Indonesia: BI leaves rates unchanged in January as currency pressures ease
At its 16–17 January monetary policy meeting, Bank Indonesia (BI) left the seven-day reverse repo rate at 6.00% for the second consecutive meeting, in line with market expectations. In addition, the Bank left the deposit facility rate and lending facility rate at 5.25% and 6.75%, respectively.
The Bank’s decision to stay put came as pressure on the rupiah—which lost considerable value in the first ten months of 2018—has ebbed noticeably in the last few months, with the currency trading at slightly over IDR 14,000 per USD in mid-January. Currency strengthening has come on the back of higher interest rates and reduced global uncertainty, which led to an influx of foreign capital in December and early January. Moreover, inflation is subdued as a result of government price controls and the recent fall in oil prices. As a result, neither external nor internal factors compelled the Bank to tighten its stance further.

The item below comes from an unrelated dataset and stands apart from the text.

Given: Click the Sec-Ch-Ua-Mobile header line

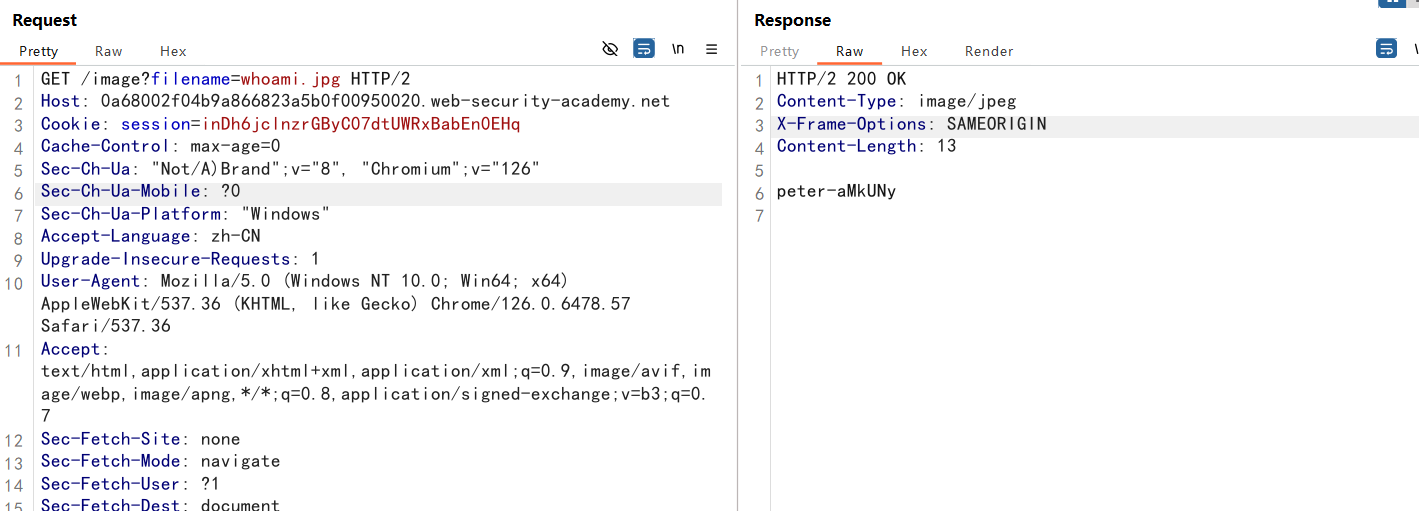Looking at the screenshot, I should point(122,191).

Bank Indonesia did not provide any explicit forward guidance in its communiqué, although governor Perry Warjiyo recently stated that interest rates have almost reached their peak, despite making clear the Bank remains “hawkish”. With inflation set to remain within the Bank’s 2.5%-4.5% target range going forward, future monetary developments are likely to be driven largely by external factors, particularly the evolution of the rupiah and monetary developments in the United States. The U.S. Federal Reserve’s recent shift to a more dovish stance reduces the need for further monetary tightening by BI.
The next monetary policy meeting will be held on 20-21 February.